Construct valid ome-zarr JSON documents for creating ome-zarr groups

This is useful if you are creating OME-Zarr files directly. Since this package has no dependencies beyond pydantic, it allows downstream projects to use a common model, without enforcing a specific mechanism for data I/O (e.g. using zarr, tensorstore, acquire-zarr, etc),

from yaozarrs import v05
from pathlib import Path

scale = v05.Multiscale(
    name="scale0",
    axes=[v05.SpaceAxis(name="x", type="space"), v05.SpaceAxis(name="y", type="space")],
    datasets=[
        v05.Dataset(
            path="0",
            coordinateTransformations=[v05.ScaleTransformation(scale=[1, 1])],
        ),
        v05.Dataset(
            path="1",
            coordinateTransformations=[v05.ScaleTransformation(scale=[1, 1])],
        ),
    ],
)

img = v05.Image(multiscales=[scale])
zarr_json = v05.OMEZarrGroupJSON(attributes={"ome": img})
json_data = zarr_json.model_dump_json(exclude_unset=True)
Path("zarr.json").write_text(json_data)

Validate & load existing JSON documents

If you have an existing JSON document, you can validate and load it, and benefit from IDE autocompletion and type hints.

from pathlib import Path
import yaozarrs

json_string = Path("zarr.json").read_text()
obj = yaozarrs.validate_ome_json(json_string)

# OMEZarrGroupJSON(
#     zarr_format=3,
#     node_type='group',
#     attributes=OMEAttributes(
#         ome=Image(
#             version='0.5',
#             multiscales=[
#                 Multiscale(
#                     name='scale0',
#                     axes=[SpaceAxis(name='x', type='space', unit=None), SpaceAxis(name='y', type='space', unit=None)],
#                     datasets=[
#                         Dataset(path='0', coordinateTransformations=[ScaleTransformation(type='scale', scale=[0.0, 1.0])]),
#                         Dataset(path='1', coordinateTransformations=[ScaleTransformation(type='scale', scale=[0.0, 1.0])])
#                     ],
#                     coordinateTransformations=None,
#                     type=None,
#                     metadata=None
#                 )
#             ],
#             omero=None
#         )
#     )
# )

Validate arbitrary python objects as an OME-NGFF object

validate_ome_object and validate_ome_json accept a broad range of inputs, and will cast to an appropriate model if possible.

import yaozarrs

obj = yaozarrs.validate_ome_object(
  {'version': '0.5', 'series': ["0", "1"]}
)
print(obj)
# Series(version='0.5', series=['0', '1'])

Validate any zarr store using the CLI

Important

Requires fsspec. install with pip install yaozarrs[io]

The CLI command provides a quick way to validate any zarr store as an OME-Zarr store.
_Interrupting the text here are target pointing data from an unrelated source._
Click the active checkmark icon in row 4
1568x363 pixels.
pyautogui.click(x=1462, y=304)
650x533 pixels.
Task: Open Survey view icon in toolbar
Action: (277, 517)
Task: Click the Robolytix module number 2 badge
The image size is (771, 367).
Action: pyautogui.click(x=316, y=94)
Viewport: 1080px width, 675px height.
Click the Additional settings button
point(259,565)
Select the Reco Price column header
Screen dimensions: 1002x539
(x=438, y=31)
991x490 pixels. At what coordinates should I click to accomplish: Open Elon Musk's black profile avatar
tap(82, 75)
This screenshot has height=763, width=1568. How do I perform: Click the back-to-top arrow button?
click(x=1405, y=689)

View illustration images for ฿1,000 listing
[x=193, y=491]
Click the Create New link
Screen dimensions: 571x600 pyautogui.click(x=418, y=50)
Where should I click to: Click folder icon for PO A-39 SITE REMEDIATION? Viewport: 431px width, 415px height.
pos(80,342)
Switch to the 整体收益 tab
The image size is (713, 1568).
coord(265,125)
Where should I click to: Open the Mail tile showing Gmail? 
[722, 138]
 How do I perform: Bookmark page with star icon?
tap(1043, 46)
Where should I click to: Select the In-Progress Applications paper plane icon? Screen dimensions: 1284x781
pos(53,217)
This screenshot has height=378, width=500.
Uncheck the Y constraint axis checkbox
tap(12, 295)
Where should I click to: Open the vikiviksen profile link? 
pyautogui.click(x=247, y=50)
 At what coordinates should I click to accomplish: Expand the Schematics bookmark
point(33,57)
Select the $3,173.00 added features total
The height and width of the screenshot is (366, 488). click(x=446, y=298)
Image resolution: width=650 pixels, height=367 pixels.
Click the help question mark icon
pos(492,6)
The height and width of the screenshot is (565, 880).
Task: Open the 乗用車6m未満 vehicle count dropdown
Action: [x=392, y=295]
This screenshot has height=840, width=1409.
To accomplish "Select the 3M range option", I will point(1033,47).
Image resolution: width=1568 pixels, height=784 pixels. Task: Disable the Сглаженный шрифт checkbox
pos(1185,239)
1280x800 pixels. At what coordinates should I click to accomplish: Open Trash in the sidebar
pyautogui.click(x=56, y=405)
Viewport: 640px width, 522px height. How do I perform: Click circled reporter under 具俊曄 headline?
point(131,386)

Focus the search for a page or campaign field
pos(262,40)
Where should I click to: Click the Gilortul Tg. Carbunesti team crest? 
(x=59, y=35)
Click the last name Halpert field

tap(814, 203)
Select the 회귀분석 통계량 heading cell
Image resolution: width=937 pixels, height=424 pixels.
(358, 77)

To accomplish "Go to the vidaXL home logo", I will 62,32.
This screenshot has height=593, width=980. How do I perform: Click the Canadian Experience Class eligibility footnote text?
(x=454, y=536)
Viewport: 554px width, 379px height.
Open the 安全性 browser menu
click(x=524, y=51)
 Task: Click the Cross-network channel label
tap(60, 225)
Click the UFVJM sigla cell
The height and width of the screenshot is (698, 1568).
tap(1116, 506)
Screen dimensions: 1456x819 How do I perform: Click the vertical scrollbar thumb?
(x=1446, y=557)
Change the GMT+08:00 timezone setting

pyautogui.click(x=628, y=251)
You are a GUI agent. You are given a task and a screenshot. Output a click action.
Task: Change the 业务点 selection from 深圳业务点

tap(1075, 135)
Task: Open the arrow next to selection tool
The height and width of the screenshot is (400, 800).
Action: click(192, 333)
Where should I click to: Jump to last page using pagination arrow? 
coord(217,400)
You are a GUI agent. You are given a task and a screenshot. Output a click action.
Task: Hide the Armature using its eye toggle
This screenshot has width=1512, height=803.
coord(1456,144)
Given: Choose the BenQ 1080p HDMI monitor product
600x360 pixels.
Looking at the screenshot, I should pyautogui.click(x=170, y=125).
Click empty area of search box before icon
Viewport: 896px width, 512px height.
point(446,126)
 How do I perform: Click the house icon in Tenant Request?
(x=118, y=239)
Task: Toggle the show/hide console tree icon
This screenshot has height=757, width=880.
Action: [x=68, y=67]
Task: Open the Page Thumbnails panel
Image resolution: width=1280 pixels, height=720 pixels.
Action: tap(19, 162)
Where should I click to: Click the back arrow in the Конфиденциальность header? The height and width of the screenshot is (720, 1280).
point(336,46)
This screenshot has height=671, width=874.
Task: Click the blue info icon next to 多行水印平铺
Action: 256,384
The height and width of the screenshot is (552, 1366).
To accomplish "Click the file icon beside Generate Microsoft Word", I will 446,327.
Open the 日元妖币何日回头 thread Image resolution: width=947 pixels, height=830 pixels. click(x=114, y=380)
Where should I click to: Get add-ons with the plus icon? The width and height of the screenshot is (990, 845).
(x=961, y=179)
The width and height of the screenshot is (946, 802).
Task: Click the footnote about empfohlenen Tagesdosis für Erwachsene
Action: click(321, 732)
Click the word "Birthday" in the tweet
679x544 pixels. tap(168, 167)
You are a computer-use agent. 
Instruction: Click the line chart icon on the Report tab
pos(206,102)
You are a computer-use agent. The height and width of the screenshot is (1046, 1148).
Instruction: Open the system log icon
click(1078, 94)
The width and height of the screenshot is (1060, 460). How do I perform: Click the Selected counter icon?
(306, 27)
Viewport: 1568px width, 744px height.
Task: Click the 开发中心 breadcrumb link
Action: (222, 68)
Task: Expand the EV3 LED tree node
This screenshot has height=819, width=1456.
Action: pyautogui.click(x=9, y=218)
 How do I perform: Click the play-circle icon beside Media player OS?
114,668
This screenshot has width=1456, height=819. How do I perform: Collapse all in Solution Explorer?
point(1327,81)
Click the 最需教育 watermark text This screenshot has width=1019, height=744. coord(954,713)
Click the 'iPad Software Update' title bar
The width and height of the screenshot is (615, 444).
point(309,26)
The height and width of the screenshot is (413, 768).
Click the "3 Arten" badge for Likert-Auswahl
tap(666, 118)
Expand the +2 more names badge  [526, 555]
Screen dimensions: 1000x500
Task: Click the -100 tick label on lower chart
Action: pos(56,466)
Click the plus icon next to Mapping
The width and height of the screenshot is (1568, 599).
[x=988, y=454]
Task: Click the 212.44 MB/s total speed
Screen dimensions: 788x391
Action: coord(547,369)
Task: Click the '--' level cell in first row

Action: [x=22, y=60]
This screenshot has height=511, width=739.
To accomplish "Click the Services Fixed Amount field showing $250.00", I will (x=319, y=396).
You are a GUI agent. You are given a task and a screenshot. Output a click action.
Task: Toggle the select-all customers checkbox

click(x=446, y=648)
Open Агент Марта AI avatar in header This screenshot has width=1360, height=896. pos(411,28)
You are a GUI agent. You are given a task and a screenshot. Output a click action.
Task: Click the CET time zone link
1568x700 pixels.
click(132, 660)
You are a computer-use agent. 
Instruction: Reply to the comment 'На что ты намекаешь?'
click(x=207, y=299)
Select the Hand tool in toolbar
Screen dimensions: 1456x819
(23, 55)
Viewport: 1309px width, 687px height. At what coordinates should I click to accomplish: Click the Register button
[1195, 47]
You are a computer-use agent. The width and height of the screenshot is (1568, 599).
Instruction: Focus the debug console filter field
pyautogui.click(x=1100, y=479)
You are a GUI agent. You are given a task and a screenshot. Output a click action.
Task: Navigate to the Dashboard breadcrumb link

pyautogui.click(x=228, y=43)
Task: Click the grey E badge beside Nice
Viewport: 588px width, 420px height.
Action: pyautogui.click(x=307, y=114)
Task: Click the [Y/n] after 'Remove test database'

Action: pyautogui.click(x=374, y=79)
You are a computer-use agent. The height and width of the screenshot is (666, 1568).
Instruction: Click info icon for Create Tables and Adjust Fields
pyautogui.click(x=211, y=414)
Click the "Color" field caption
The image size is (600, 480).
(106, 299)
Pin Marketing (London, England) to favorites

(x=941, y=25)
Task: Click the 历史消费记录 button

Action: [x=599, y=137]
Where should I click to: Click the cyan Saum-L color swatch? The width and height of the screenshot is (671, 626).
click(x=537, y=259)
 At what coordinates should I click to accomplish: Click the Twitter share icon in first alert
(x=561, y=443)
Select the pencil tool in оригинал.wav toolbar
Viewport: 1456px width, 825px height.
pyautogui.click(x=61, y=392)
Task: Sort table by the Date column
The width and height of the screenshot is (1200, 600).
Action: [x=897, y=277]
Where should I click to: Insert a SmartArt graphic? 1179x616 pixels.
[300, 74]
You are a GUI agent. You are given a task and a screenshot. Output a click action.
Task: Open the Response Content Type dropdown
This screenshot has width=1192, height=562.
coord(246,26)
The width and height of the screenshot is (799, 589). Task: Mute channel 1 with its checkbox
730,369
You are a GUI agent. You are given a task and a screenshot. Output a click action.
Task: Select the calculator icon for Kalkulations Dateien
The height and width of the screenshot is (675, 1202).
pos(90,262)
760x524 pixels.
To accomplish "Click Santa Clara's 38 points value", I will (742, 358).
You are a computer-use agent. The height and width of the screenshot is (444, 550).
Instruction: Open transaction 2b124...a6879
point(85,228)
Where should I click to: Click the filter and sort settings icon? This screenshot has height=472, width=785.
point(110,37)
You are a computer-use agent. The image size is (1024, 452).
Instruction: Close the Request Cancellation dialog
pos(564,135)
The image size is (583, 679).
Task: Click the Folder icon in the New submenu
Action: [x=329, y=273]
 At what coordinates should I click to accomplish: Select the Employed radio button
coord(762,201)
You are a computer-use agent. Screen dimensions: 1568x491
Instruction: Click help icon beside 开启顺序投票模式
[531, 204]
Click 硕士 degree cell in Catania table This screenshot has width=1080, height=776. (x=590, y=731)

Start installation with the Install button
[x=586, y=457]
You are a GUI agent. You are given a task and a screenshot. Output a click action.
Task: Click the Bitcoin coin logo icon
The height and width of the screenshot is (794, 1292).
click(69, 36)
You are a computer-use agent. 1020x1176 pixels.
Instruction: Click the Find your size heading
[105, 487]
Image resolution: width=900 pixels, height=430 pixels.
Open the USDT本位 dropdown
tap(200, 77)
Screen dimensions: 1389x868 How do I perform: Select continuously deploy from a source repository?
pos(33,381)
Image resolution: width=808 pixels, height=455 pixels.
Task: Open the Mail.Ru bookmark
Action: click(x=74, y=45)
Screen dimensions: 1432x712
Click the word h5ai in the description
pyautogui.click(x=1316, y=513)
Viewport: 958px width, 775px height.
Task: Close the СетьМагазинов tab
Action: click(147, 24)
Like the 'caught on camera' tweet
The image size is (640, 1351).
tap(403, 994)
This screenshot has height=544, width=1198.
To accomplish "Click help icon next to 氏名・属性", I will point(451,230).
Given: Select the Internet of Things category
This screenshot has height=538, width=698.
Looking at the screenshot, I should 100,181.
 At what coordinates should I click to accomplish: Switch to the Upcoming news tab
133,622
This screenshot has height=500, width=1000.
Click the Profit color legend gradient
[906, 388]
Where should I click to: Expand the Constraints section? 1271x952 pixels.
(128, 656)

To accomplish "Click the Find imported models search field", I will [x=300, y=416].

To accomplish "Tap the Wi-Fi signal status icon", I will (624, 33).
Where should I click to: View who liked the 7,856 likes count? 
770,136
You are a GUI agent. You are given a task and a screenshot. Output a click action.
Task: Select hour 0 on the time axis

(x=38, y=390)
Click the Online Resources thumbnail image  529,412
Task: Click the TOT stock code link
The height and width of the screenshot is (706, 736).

Here, "store" here refers to any URI (local path, http(s) url, s3 url, etc) or a zarr-python zarr.Group.

$ yaozarrs validate https://uk1s3.embassy.ebi.ac.uk/idr/zarr/v0.5/idr0062A/6001240_labels.zarr
✓ Valid OME-Zarr store
  Version: 0.5
  Type: Image

Tip

Use uvx for quick validation of any URI, without pip installing the package.

uvx "yaozarrs[io]" validate https://uk1s3.embassy.ebi.ac.uk/idr/zarr/v0.5/idr0062A/6001240_labels.zarr

Storage Validation Errors

Validation errors that relate to the structure of the OME-Zarr itself (as opposed to metadata) are collected and presented similarly to pydantic validation errors for the metadata:

location
  description [context]

An example validation error (for a file that has many problems):

uvx "yaozarrs[io]" validate https://raw.githubusercontent.com/imaging-formats/yaozarrs/refs/heads/main/tests/data/broken/broken_v05.ome.zarr/
yaozarrs._storage.StorageValidationError: 14 validation error(s) for StorageValidationError
ome.plate.wells.0.well.images.0.multiscales.0.datasets.0.path
  Dataset path '0' not found in zarr group [type=dataset_path_not_found, fs_path='broken_v05.ome.zarr/A/1/0/0', expected='zarr array']

ome.plate.wells.0.well.images.0.labels.labels.0
  Label path 'annotations' not found in labels group [type=label_path_not_found, fs_path='broken_v05.ome.zarr/A/1/0/labels/annotations', expected='zarr group']

ome.plate.wells.0.well.images.1.labels.labels.0
  Label path 'annotations' is not a zarr group [type=label_path_not_group, fs_path='broken_v05.ome.zarr/A/1/1/labels/annotations', expected='group', found='array']

ome.plate.wells.1.path
  Well path 'A/2' is not a zarr group [type=well_path_not_group, fs_path='broken_v05.ome.zarr/A/2', expected='group', found='array']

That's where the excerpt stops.